El analista político es director del Centro David Rockefeller de Estudios Latinoamericanos de la Universidad de Harvard. (Foto: LAP_WilsonCenter / Flickr)
28 de Outubro, 2022 | 09:10 AM

Bloomberg Línea Brasil — Para Steven Levitsky, professor da Universidade Harvard e co-autor do livro “Como as Democracias Morrem”, a perspectiva de um resultado apertado no segundo turno das eleições aumenta as chances de a disputa no Brasil ter um desfecho como ocorreu nos Estados Unidos há cerca de dois anos. O que se convencionou chamar no mercado de terceiro turno.

O ex-presidente Donald Trump custou a reconhecer a derrota para Joe Biden em 2020, com alegações de fraude sem apresentação de provas, o que acirrou o ambiente político polarizado. Houve a invasão do Capitólio, o Congresso americano, por manifestantes em janeiro de 2021, em ato sem precedente na história da democracia americana, que serve historicamente como exemplo para o Ocidente.

“O republicano [Donald Trump] mostrou a Bolsonaro que isso pode ser feito, e o brasileiro deu a entender que poderia fazer algo do tipo [em caso de derrota]. Acredito que a eleição deva ser muito apertada e que contestá-la pode levar a uma crise”, afirmou em entrevista à Bloomberg Línea.

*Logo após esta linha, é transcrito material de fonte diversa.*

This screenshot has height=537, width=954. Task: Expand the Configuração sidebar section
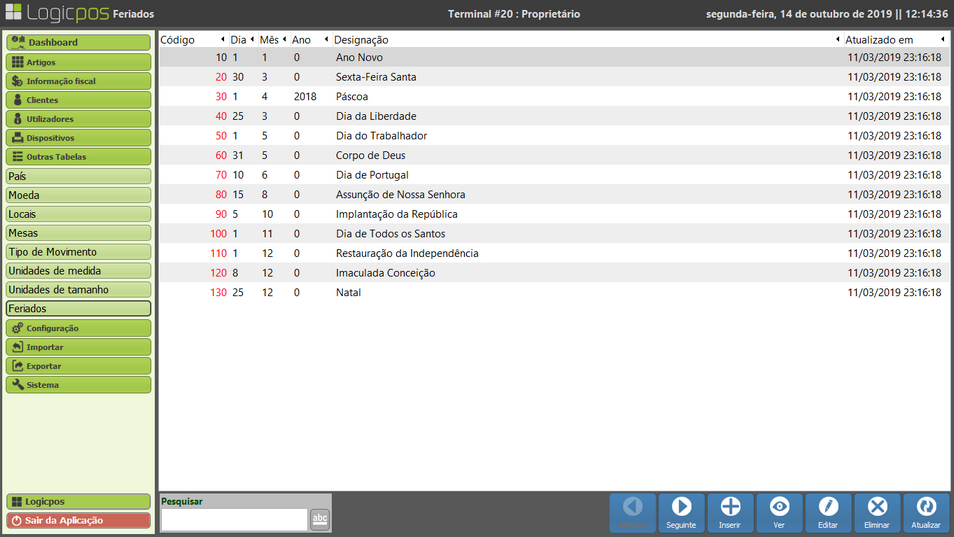(78, 328)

Problemas do Brasil continuam

Por outro lado, o pesquisador avalia que uma eventual vitória do petista não resolve os principais problemas dos brasileiros. Ele ressalta que, em todo o mundo - e em especial na América Latina -, há uma onda de descontentamento com os governos, sejam de esquerda ou de direita. Em uma eventual vitória de Lula, a direita deve continuar sendo forte.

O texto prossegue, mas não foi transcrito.